_Work task_
Look through the data that follows and copy each line with the string "computer".

[Stored items from a collection]
- - -
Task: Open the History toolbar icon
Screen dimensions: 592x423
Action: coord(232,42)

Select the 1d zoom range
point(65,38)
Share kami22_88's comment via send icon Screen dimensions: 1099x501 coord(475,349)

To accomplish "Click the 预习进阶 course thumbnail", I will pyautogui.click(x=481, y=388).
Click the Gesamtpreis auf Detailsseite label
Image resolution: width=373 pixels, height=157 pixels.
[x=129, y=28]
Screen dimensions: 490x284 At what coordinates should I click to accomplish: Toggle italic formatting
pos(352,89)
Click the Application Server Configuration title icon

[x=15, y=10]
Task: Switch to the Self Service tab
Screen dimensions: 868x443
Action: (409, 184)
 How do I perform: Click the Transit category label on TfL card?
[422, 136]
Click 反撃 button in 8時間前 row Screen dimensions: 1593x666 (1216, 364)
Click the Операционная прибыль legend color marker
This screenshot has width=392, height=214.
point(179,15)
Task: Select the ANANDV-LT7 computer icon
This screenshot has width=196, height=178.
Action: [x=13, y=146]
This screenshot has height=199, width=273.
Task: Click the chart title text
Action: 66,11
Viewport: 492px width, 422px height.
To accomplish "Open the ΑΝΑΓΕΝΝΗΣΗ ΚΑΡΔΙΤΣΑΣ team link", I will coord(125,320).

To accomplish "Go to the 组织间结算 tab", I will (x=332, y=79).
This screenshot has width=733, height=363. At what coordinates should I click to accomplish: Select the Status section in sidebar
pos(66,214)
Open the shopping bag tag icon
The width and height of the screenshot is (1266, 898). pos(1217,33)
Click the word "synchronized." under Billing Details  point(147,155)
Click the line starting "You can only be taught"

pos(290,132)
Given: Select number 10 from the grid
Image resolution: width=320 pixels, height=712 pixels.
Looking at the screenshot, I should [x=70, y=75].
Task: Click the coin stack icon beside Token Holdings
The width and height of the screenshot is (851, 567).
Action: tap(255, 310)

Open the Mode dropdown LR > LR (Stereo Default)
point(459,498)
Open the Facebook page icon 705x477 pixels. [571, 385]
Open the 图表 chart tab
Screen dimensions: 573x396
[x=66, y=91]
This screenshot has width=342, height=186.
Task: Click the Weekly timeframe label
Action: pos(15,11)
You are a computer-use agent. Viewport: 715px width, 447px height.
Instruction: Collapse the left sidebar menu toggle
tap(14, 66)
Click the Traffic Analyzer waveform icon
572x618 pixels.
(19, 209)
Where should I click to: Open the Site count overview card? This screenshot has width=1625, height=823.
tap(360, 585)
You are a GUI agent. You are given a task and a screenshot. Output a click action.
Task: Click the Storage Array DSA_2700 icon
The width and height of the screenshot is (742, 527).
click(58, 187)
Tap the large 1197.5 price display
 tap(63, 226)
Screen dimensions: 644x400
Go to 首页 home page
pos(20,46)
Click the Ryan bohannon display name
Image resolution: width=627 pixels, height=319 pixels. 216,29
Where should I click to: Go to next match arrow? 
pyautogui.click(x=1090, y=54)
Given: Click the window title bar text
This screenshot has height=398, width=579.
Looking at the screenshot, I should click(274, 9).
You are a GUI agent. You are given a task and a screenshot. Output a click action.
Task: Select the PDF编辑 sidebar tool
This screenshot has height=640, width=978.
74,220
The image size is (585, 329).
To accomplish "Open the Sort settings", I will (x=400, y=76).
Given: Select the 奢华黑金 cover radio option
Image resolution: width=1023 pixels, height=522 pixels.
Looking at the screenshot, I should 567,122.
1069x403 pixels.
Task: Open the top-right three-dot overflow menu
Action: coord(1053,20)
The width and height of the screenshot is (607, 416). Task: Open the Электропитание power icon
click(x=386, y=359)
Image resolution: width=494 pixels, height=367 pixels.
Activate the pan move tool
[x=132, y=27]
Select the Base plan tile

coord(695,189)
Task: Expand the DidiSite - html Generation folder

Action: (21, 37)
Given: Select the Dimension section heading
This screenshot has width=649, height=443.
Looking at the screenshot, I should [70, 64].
- - -
_Solution_
Task: Select the ANANDV-LT7 computer icon
You are a computer-use agent. Viewport: 715px width, 447px height.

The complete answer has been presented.